> [Document section]:
++++++++++

PROVO —It is human nature to have one’s attention drawn to something unusual. And nothing quite captures “unusual” like conjoined twins. In an individualistic culture like America’s, the idea of always doing everything with another person is strange, and raises odd questions about everyday tasks and private moments.
Side Show is the story of two conjoined twins, Daisy and Violet Hilton, who live and work in a circus sideshow in the 1930’s. They encounter a vaudeville manager named Terry Connor (Aleksndr Arteaga) and aspiring performer named Buddy Foster (Taylor Eliason). Buddy teaches the sisters to sing, and Terry and Buddy take them away from the circus to the much more respectable (and remunerative) vaudeville circuit. In time, a complicated web of relationships emerges where Terry likes Daisy, Buddy has feelings for Violet, but Jake (a sideshow performer who accompanies the sisters) is also in love with Violet. The sudden success and fame that the sisters experience only adds stress to the characters’ lives.
The most notable aspect of the production is the performance of Angela Jeffries and Adrien Swenson as conjoined twins Violet and Daisy Hilton, respectively. The two performers not only bear a physical resemblance to each other, but their voices and mannerisms are also so close that it doesn’t take much suspension of disbelief from the audience for Jeffries and Swenson to play sisters. The two also have beautiful and powerful voices that each alone could easily fill a large theatre; together the two are irresistible as they sing songs like “I Will Never Leave You.” “Like Everyone Else” was especially tender, as it established the basic humanity of both characters and helped the audience understand that these “Siamese twins” were completely normal on the inside. Both women were also terribly funny in “Leave Me Alone,” a comedic song which also surprisingly provides insight into their characters’ psychology.

++++++++++

> [Stored records]:
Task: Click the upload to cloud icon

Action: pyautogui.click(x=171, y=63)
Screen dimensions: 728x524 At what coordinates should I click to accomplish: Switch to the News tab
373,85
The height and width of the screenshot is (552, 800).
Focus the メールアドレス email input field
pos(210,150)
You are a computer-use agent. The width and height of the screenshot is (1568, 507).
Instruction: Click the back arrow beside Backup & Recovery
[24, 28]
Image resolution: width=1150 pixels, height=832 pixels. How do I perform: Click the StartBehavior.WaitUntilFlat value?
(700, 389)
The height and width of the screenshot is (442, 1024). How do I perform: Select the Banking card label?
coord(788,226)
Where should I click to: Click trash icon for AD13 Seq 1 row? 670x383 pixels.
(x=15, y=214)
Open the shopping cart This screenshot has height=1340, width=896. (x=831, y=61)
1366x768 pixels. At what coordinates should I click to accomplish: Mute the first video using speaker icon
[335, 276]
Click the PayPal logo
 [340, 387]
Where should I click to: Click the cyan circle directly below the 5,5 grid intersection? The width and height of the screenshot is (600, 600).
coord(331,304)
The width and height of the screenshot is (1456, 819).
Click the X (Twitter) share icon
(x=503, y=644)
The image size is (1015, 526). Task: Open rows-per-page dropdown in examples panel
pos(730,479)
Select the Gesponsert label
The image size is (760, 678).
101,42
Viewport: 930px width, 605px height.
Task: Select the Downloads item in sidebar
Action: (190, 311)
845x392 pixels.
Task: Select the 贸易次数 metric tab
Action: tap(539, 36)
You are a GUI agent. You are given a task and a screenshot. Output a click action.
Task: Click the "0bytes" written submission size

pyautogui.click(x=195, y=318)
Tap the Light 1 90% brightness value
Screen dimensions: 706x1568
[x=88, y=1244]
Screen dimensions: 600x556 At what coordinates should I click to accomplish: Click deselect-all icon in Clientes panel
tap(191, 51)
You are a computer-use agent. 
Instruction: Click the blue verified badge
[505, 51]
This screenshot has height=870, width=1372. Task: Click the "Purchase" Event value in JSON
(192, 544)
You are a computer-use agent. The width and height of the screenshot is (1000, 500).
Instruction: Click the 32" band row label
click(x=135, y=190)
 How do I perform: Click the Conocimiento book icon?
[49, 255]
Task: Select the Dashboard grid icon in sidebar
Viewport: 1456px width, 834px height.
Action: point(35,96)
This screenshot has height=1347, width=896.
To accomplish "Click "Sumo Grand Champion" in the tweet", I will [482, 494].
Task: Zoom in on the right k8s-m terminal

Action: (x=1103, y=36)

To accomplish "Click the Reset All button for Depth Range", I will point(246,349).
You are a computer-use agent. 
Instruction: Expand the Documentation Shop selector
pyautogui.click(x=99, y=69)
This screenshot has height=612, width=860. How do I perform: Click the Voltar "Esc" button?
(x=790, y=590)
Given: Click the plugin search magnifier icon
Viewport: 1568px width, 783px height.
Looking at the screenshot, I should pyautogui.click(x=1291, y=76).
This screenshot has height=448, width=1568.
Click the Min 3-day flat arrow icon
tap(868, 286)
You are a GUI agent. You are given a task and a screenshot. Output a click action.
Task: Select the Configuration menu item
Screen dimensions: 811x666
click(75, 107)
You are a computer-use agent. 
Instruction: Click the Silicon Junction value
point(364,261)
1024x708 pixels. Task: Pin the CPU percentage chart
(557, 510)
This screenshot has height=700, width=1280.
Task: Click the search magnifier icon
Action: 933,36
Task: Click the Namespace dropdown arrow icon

++++++++++

> [Set task 1]:
In the Side Show review, do these statements agree with the text? Answer yes or no for each and quote the deciding words. (a) Buddy Foster teaches the sisters to sing. (b) Angela Jeffries plays Daisy Hilton. (c) Jake is in love with Daisy.
> [Set task 2]:
Write out the Side Show review from "Side Show is" to "the characters’ lives.".

> [Written answer 1]:
(a) Yes: "Buddy teaches the sisters to sing"
(b) No: "the performance of Angela Jeffries and Adrien Swenson as conjoined twins Violet and Daisy Hilton, respectively"
(c) No: "Jake (a sideshow performer who accompanies the sisters) is also in love with Violet"

> [Written answer 2]:
Side Show is the story of two conjoined twins, Daisy and Violet Hilton, who live and work in a circus sideshow in the 1930’s. They encounter a vaudeville manager named Terry Connor (Aleksndr Arteaga) and aspiring performer named Buddy Foster (Taylor Eliason). Buddy teaches the sisters to sing, and Terry and Buddy take them away from the circus to the much more respectable (and remunerative) vaudeville circuit. In time, a complicated web of relationships emerges where Terry likes Daisy, Buddy has feelings for Violet, but Jake (a sideshow performer who accompanies the sisters) is also in love with Violet. The sudden success and fame that the sisters experience only adds stress to the characters’ lives.